Been hearing from friends...here's the good news "Indian Shallot" is a TRULY perennial multiplier, tops die back in summer, lift bulbs and store else they will rot.(I feel 99% sure it is a "Potato Onion", which is a shallot cultivar). Allium canadense truly perennial for me and others for years now IF grown in DAMP soil, tops die back in May, no need to lift the bulbs. "Chinese Chives" (allium tuberosum) super reliable, almost invasive but some folks not wild about the taste. I can deal with small amounts, tends to remind me of Society Garlic, which is not an Allium My strain of Allium fistulosum is proving reliably perennial for me and others, grows year round, great seed setter. Jury still out on a few strains of Potato Onions we are trialing but looks hopeful. Tops die back in early summer, lift bulbs else they rot. Chris moved to Live Oak, is trying some there in that colder climate. "Eliska's Bunching Onion" a good multiplier, truly perennial, good seed setter......VERY close to my A. fistulosum, possibly the same. Been growing a Mystery Onion from Jon and Debbie Butts a few months now....definitely multiplying all summer, Jon says about 1 of every 12 makes a viviparous reproductive stalk much like that of Allium canadense. Now the bad news: After growing EXTREMELY vigorously at H.E.A.R.T. in Lake Wales for just under a year, the base species of Perennial Sweet Leek (Allium amperalosum sp?) that Josh Jamison grew in large numbers, have now all apparently died and vanished. I checked mine yesterday.....still alive but has actually gotten smaller. BUMMER as the flavor was excellent and the clumps were huge and grew FAST from seed and division. He gets MUCH colder there than I do in south Tampa, is in a bowl, gets teens now and then, but even that extra chilling did not seem to help it be perennial. See pics.

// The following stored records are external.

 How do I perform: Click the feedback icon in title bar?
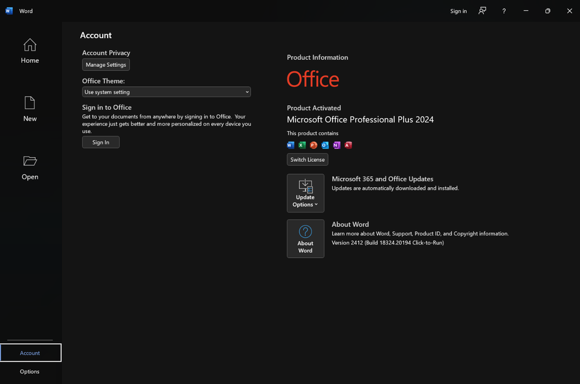482,11
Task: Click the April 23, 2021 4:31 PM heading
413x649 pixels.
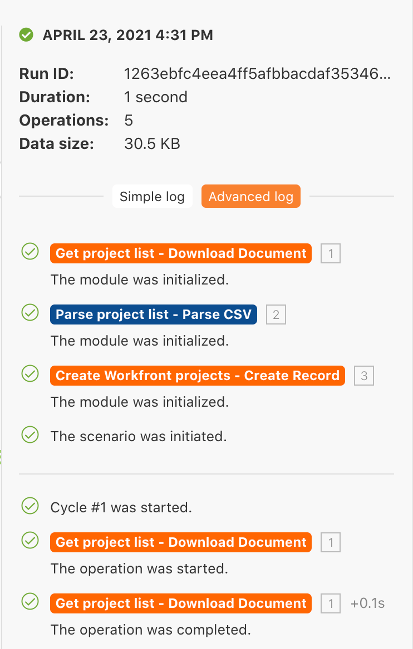Action: click(x=127, y=36)
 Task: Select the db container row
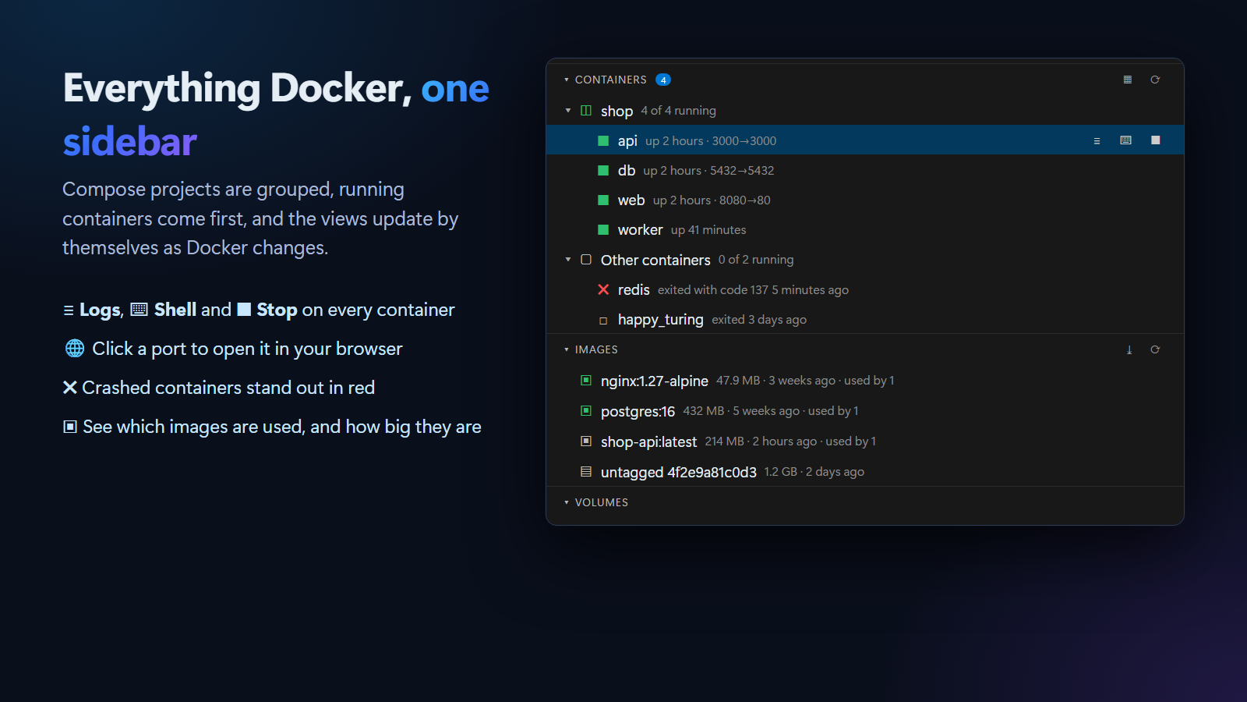(865, 170)
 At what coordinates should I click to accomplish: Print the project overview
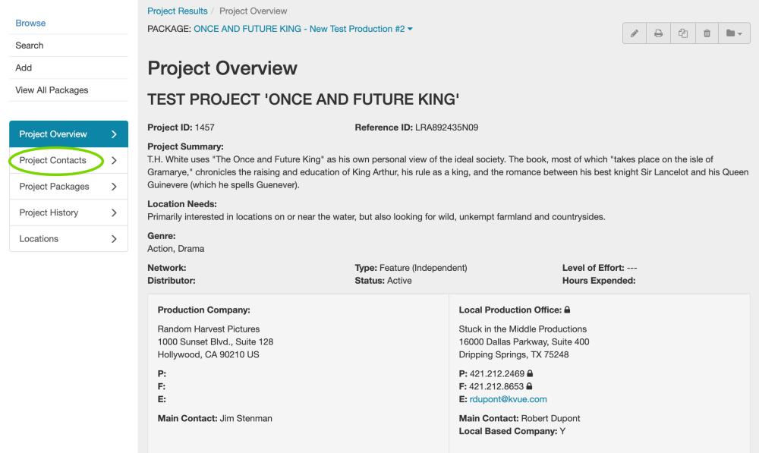[659, 33]
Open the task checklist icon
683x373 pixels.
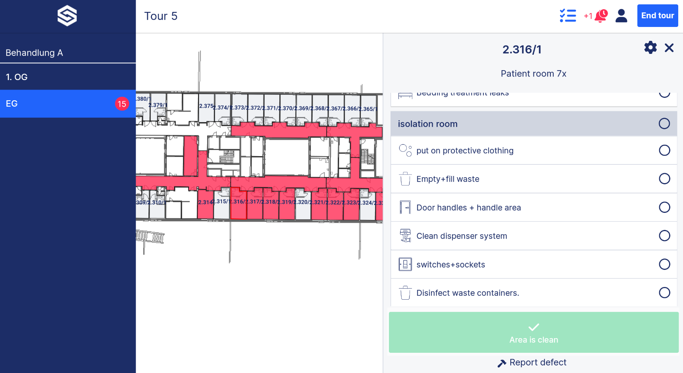[x=568, y=16]
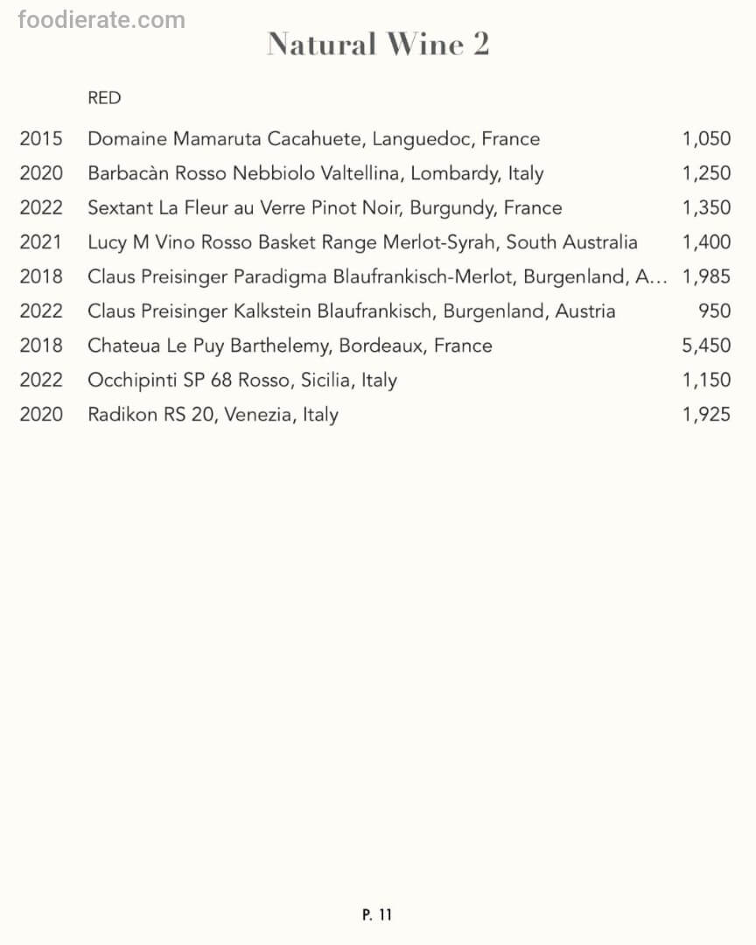This screenshot has width=756, height=945.
Task: Click the foodierate.com watermark link
Action: click(x=102, y=19)
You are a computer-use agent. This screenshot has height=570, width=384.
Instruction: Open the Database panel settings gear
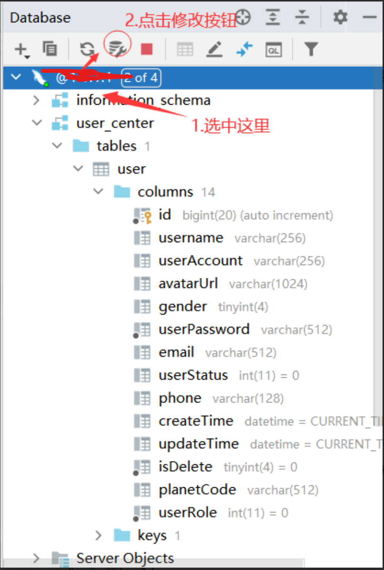point(340,18)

Thursday, November 14, 2013

I have a few friends who love to make fermented foods of many kinds, and Paul and I have been having fun making differing kimchis. I've gotten VERY fond of raw green papayas as it gives me CRUNCHY kimchi vs. the usual soft, almost mushy texture of the store bought Chinese cabbage kimchi. Today I started a big new batch of green papaya kimchi, but I am trying 4 new things.....vs. soaking the chopped veggies overnight in brine then draining and rinsing, I just tossed them with the amount of salt I want to REMAIN in the kimchi. My goal is to make my kimchis less salty, in part because I tend towards moderate high blood pressure, and also so I can taste more the flavors. For the first time I am flavoring/coloring a kimchi with genuine Korean red pepper powder...has little heat so am likely to add the last bit of homemade habanero sauce...into my biggest Bullet blender went some water, a whole small ginger root, several LARGE cloves of garlic, roasted sesame oil, approx. heaping tablespoon of sugar for taste and to feed the bacteria. Tomorrow afternoon I'll squeeze out the salty water, mix in the flavoring goodies in the Bullet blender, and pack it all into quart jars. The third new thing I am doing is that I'll inoculate one of the jars with a spoonful of Lifeway kefir and will label that jar as such. I MAY inoculate another quart with maybe 1/2 cup kombucha. The mix of veggies is: raw green papaya, yellow onions and carrots run through the food processor (I have yet to get the hang of the mandoline slicer), chopped onion leaves and daikon leaves and Giant Red Mustard leaves. I won't taste any of the jars until February. The 4th new thing I am doing is I will let one quart sit on the counter at root temp for a week before it goes into the fridge.

Sunday, November 3, 2013

I'm going to risk sounding like an "old know it all" but I DO want to share what I feel is a valid thing to keep in mind. Some gardeners are trying crops here that thrive in much colder climates and I do too as trying "risky" crops (like my Windmill palm tree and "Florida" roses in my Denver yard) is a great way to learn and I am glad to see folks doing that. But bear in mind that sometimes the first year a northern perennial does well here, leading some exuberant folks to declare "this and such does fine in Florida". Often, they falter in year two or three due to lack of winter chill, or even in year four as happened with the VERY promising strain of Egyptian Multiplier Onion that Allen Boatman brought in and shared....first three years it thrived in ALL test gardens, large scale and small scale, then as we entered year 4 the bottom fell out in all test plots! I'm not saying don't experiment...DO and share the results. But I've gardened in Michigan, New Mexico, north Florida by the Georgia border and my first veggie garden was here in 1967 when I was in 9th grade, and feel that we should not forget that many/most northern perennials ARE northern perennials because they NEED winter chill. But I know a woman in Weekee Wachee who has gotten bearded iris from her summer home in Illinois to make it past that third year! It was my 15 years in Denver that I came to appreciate the role of winter dormancy for the longevity of MANY plants like peonies, lilacs, forsythia, hydrangeas, Oriental Poppies, tulips, daffodils, rhubarb, apples, pear, plums, asparagus, cherries, Concord grapes, comfrey, bearded iris and MANY other perennial flowers and herbs, raspberries, plus a vast number of roses....on and on and on. Sadly, northern folks move here to retire and end up badly missing so many of them, having assumed they grow here in "the land of flowers". Not lecturing, just sharing some experiences of mine with brave new gardeners.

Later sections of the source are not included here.